Returning to Mount Kisco with a Brazilian wife, he learned that his Westchester book had been taken by The New Yorker and joined its staff in 1978. Shoumatoff established himself as "consistently one of the farthest-flung of the New Yorker's far-flung correspondents",[13] as The New York Times described him, and he wrote pieces on pygmies in the Ituri Forest, lemurs of Madagascar, and traced the legend of Amazon women to a tributary of the Amazon called the Nhamunda, which no white person had visited since a Frenchman in 1890.[14]

Writing and journalistic techniques[edit]

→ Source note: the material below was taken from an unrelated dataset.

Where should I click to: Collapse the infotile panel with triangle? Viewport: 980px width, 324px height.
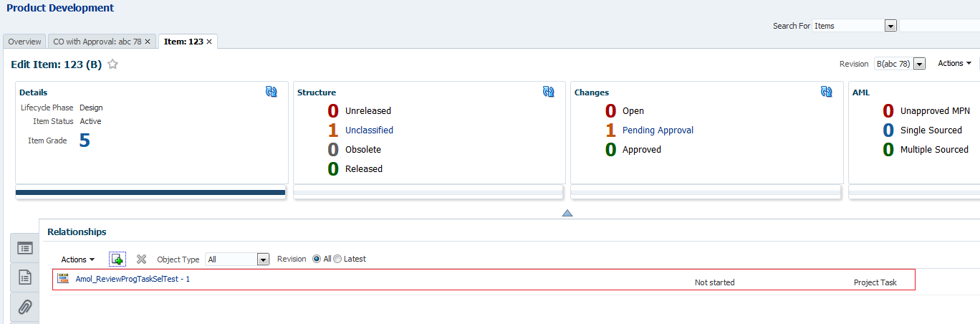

Shoumatoff is known for his style of "long fact writing" which was developed at The New Yorker under the editorship of William Shawn. Shawn encouraged his writers to pursue their interests in exhaustive detail,[15] a practice used to provide comprehensive reporting about often little-known but fascinating and important subjects, and to fill the weekly magazine's pages. Shoumatoff began recording everything that he was told or observed or thought in little red Chinese and later Staples notebooks, and has filled 500 of them with 200,000 pages to date. Shoumatoff attempts to give the best of his ability, "the full picture, in all its complexity and ambiguity," and submits long pieces, much to the consternation of editors.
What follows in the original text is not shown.